For the first two months or so of our road trip, we had hung with the RV crowd in the campsites on the Baja and central Pacific coast.

Then we got to know the other language school students at our Spanish school in Guanajuato.

Ever since Palenque, we are now seeing and socializing with a third type of visitor to Mexico: the backpacking "traveler" crowd, mainly university students or couples in their 20s.

We figure this demographic shift is because we are now on the Yucatan and close to Mexico’s Mayan ruins and its famous Mayan Riviera beaches, or perhaps because universities/colleges are now out for the summer, or a combination of the two.

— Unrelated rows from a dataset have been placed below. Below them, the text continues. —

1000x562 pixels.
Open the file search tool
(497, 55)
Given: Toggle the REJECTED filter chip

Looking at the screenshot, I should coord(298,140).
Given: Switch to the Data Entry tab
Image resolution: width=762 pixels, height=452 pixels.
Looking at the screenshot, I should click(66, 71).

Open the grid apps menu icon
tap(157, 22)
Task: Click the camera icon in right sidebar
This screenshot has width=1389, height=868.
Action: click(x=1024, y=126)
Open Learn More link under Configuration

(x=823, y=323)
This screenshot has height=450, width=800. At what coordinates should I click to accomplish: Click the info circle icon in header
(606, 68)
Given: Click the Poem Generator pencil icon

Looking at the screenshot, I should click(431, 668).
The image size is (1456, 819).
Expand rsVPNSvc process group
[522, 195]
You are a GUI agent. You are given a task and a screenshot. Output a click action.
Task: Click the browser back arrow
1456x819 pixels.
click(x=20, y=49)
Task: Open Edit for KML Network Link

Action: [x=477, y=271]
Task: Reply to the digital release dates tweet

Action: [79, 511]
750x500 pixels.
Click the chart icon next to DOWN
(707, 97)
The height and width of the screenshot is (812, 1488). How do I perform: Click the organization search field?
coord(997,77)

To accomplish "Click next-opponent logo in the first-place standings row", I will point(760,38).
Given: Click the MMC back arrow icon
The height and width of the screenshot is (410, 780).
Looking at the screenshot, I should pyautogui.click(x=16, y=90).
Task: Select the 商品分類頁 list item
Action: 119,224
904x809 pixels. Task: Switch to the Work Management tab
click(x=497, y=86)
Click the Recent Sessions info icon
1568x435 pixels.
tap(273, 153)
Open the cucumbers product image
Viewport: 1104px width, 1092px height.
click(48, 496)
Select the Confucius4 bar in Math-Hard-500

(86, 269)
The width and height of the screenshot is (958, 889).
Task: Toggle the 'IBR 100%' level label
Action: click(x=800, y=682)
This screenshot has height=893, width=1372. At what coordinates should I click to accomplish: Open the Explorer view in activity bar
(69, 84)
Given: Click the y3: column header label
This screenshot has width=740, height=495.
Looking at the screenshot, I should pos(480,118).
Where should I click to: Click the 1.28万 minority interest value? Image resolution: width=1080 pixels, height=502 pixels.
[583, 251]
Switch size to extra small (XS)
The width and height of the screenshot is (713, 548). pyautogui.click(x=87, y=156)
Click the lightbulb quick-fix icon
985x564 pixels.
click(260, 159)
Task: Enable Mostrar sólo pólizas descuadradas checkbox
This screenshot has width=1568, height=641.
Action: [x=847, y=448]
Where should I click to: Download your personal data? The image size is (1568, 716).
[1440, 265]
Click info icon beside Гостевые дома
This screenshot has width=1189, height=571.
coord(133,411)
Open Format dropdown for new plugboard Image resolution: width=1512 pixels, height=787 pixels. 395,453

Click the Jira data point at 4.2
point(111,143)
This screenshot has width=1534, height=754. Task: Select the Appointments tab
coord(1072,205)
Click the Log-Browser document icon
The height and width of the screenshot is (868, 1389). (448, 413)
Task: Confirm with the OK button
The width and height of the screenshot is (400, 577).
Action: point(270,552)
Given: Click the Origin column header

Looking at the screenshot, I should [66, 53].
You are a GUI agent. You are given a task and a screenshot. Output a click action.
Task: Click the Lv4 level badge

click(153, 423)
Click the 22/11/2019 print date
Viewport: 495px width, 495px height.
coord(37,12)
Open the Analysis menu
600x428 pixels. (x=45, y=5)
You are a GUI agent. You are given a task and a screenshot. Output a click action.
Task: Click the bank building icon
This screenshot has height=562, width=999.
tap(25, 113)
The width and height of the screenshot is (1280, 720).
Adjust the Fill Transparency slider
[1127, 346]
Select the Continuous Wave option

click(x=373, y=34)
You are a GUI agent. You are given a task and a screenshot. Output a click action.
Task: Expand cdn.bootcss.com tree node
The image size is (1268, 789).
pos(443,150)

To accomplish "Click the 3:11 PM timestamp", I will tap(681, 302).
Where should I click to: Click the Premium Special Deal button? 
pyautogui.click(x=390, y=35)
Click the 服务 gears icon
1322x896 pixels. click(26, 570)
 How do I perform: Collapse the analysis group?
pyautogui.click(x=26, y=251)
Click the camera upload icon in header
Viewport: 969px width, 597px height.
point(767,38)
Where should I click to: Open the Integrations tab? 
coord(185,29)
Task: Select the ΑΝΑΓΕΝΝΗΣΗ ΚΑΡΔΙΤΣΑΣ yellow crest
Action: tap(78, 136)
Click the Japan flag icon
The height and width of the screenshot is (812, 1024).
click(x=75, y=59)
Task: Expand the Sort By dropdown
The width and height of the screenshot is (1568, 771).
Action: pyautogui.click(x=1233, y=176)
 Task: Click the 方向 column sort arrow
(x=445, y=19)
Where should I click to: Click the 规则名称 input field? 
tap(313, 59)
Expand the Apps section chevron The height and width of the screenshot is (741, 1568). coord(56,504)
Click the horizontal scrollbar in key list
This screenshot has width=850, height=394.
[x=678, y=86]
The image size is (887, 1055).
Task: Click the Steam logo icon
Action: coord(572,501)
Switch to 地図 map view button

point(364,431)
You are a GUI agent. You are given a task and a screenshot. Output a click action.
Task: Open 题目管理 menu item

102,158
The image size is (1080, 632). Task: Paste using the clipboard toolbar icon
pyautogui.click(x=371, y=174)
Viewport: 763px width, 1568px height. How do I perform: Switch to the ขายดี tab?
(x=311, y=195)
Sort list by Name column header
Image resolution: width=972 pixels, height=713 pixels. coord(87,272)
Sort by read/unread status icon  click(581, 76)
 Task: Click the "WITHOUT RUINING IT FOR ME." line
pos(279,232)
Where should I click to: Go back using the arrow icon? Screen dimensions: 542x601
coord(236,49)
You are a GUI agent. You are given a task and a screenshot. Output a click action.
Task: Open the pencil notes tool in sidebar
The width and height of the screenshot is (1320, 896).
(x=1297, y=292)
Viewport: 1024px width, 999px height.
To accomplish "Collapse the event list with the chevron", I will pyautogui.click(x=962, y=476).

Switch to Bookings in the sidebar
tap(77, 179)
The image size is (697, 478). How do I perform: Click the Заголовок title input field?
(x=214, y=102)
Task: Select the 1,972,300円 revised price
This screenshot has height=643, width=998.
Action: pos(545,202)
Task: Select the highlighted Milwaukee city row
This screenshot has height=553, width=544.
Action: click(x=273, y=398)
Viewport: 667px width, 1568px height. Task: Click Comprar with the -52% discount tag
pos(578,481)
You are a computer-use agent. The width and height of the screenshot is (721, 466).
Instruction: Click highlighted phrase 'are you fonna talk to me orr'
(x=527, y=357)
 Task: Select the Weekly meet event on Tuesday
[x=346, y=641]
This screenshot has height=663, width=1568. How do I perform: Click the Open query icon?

The Hotel Trinidad in Merida, where we stayed, definitely caters to this crowd.

Consisting of three or four distinct buildings – one a converted newspaper office - that are now organically fused together, it has hallways (indoor and outdoor) going here, stairways going there, and seating pods and guest rooms just about everywhere.

And every square inch of wall space in this de facto gallery is covered in great, original art.

It wasn’t the art that clinched it for us, though. It was the hotel’s little parking lot off Calle 51 and especially the small pool in the back corner of the property.

This is because day in and day out the temperature is now consistently in the low to mid 30s, and with the humidity feels at least 10 degrees hotter.

Coping with this heat while living in a VW van presents daily "challenges" for us - we are less patient with each other, we are less interested in the sights, etc. - and at times it has even caused us to re-think the duration of the trip. Yes, it is unbelievably hot.

For now, however, we intend to "battle on", relying on the following strategies to keep us going:

(1) somewhat counter-intuitively we like driving during the middle of the afternoon in a van that doesn't have A/C because the wind coming through the windows provides some relief;
(2) camping at places with pools, be they for ducks or for humans;
(3) taking lots of cold showers; and
(4) occasionally staying at hotels that are more expensive but that have A/C.

Yes, we know, life is tough in Mexico.